[Afroninja] is back with another great tutorial on basic electronics. This time around he’s explaining H-Bridge motor controllers and how they work!
Even if you don’t have much (or any) experience with basic electrical circuits, [Afroninja] explains the concept of an H-Bridge motor controller in a clear, concise and easy way to understand. So what’s an H-Bridge anyway? For any project using DC motors, if you want to be able to spin up the motor in either direction, you’re going to need a method to power the motor in two different configurations, i.e. you’re going to have to swap the polarity some how.
The easiest way of doing this is with an H-Bridge. It’s called an H-Bridge… because it’s shaped like an H, with the motor in the very middle. It allows both polarities to control the motor — however if you do it with just plain old switches or relays, you could short the circuit if you try going in both directions at once! To solve this, [Afroninja] explains how to poka-yoke (Japanese term for Idiot-Proof) the circuit, by using transistors which will sink the voltage if you try to abuse the circuit.

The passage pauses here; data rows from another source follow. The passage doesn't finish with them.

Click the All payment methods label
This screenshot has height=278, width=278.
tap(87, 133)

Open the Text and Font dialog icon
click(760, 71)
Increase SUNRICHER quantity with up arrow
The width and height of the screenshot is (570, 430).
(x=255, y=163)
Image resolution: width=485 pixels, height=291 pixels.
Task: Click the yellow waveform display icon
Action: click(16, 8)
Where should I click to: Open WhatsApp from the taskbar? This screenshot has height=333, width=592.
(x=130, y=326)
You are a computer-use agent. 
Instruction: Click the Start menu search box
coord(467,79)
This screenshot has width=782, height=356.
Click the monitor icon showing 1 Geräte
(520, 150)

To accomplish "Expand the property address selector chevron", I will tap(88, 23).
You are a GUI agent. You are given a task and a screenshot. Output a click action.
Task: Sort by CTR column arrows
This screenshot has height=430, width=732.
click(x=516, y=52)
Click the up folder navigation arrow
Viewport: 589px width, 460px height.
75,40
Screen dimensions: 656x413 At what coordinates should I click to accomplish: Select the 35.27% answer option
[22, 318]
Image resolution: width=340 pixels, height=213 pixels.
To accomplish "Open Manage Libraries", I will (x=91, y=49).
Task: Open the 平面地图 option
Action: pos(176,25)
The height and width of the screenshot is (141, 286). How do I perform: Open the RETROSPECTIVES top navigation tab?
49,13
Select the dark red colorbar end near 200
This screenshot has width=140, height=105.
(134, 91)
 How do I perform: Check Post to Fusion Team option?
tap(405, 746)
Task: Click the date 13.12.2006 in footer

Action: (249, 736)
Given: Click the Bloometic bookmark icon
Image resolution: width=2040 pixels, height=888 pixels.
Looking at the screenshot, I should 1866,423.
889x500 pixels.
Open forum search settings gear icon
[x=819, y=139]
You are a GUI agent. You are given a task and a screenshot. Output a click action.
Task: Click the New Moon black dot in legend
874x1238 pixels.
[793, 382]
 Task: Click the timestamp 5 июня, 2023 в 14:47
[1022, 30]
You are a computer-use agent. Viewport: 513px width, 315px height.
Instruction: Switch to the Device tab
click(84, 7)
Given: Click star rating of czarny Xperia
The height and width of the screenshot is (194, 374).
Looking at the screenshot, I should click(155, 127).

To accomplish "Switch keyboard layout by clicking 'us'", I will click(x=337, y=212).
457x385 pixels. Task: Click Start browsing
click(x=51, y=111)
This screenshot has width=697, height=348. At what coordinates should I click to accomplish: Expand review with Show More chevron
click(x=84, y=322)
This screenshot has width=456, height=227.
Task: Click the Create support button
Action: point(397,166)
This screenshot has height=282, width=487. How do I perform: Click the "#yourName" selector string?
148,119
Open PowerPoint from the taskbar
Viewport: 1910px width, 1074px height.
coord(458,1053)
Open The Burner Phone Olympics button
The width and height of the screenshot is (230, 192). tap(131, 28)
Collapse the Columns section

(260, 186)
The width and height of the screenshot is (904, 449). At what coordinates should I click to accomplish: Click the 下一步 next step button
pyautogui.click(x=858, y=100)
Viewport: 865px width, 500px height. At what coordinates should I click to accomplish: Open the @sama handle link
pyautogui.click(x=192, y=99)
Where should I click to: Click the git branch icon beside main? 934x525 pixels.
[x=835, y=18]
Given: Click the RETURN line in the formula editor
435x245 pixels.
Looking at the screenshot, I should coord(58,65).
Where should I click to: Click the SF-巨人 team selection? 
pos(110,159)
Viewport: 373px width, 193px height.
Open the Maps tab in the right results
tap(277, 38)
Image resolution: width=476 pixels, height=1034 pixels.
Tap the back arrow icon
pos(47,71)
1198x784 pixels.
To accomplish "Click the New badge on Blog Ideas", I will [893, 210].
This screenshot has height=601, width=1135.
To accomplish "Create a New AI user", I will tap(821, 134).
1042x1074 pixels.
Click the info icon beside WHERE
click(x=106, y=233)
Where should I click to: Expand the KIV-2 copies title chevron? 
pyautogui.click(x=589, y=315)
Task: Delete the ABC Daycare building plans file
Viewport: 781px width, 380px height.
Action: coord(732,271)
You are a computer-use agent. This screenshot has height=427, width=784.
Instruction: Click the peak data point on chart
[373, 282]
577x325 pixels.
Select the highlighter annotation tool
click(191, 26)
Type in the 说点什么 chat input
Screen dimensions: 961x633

It’s a 5 minute video and well worth the watch — stick around after the break to learn more!
He’s also done a great series of video tutorials on inductors!
Just looking at the pic, where is the “off” line?
You should have looked at the video then, when no voltage is applied to the gates of the mosfet’s (in this picture apply no voltage to the 47 ohm resistor) then both n-channel mosfet’s are off and both p-channels mosfets are on, but no current runs true the motor. The motor is actually shorted. Witch leads me to the point I don’t really understand, if you pwm the motor as in this video, wouldn’t you go between applying power to the motor and braking it ?
Yes you would.
There’s also another way to use a H-bridge to give better low speed control over DC motors, and that is to apply a PWM signal to switch the direction of the H-bridge so that 50/50 duty cycle results in the motor staying still, 0/100 makes it turn one way, and 100/100 makes it turn the other way. This implementation also allows you to use a single PWM signal out of a controller to control a single motor with no extra signalling required and is well suited for PID control.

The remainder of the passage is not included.